Filmmaker: When did you first meet James Murphy? And how did you two end up directing this project?
Lovelace & Southern: We first met James in the summer of 2010 through a mutual friend. We’d just finished another film (the Blur documentary No Distance Left to Run) and were kicking around ideas for the next project. We were pretty sure we wouldn’t make another music film straight away, but then the opportunity to meet with James arose.

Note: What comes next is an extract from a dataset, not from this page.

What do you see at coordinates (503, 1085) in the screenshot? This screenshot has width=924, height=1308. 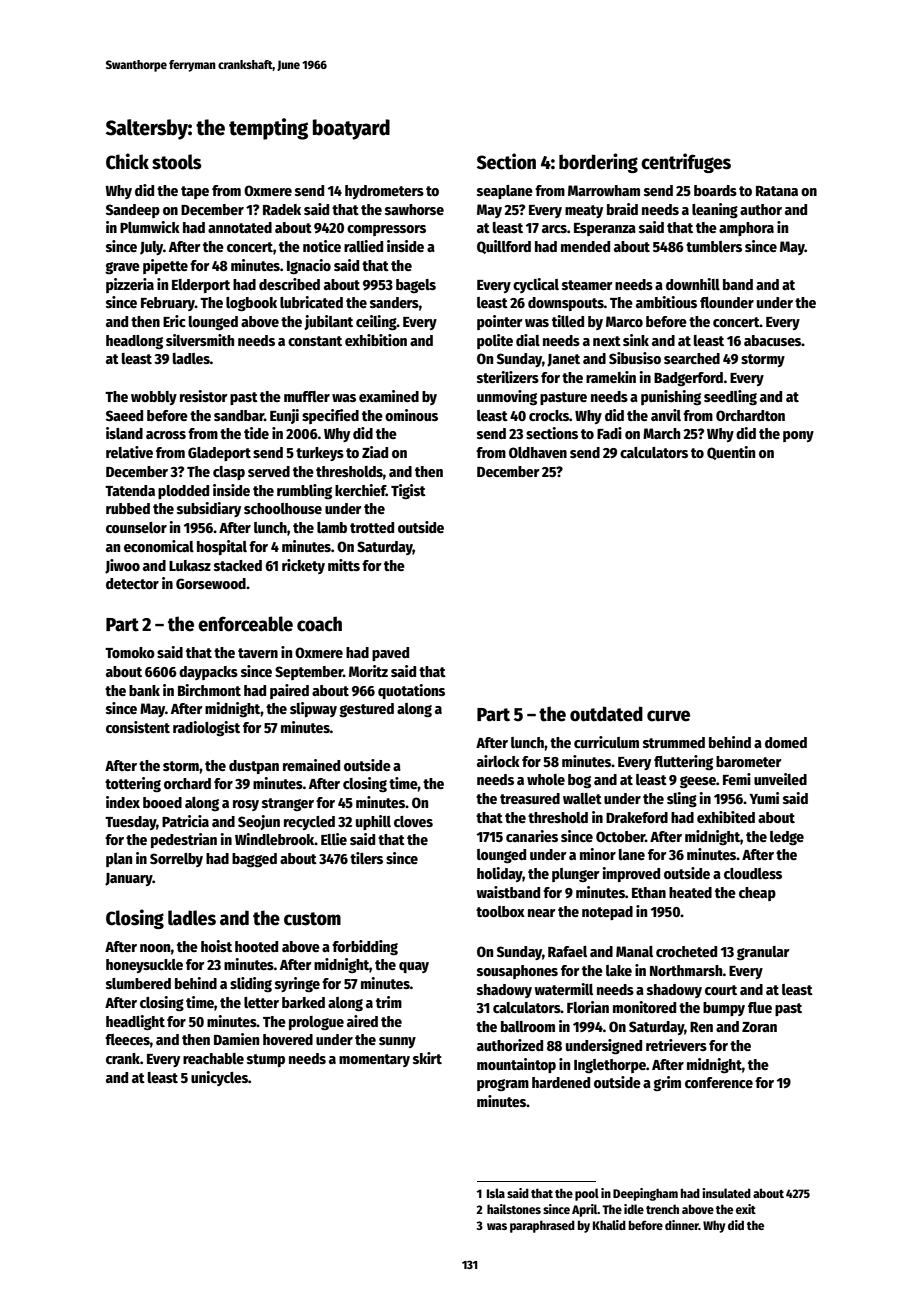 I see `program` at bounding box center [503, 1085].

As fans of his band, we were really keen to see if there was a possibility of something happening. We were surprised at how open he was to working together because we knew he had existing relationships/friendships with other directors, but at that point didn’t know us at all. So we were flattered that he even entertained two weird British strangers! But we got on really well with James in those initial conversations and talked over the different possible routes we could take with the movie. The thing we were most interested in was his decision to end the band at a point when it seemed to be hitting its stride. We knew we didn’t want to make a biography of the band. We were much more interested in making a film that was all about that very specific moment in time – that moment when the band ended.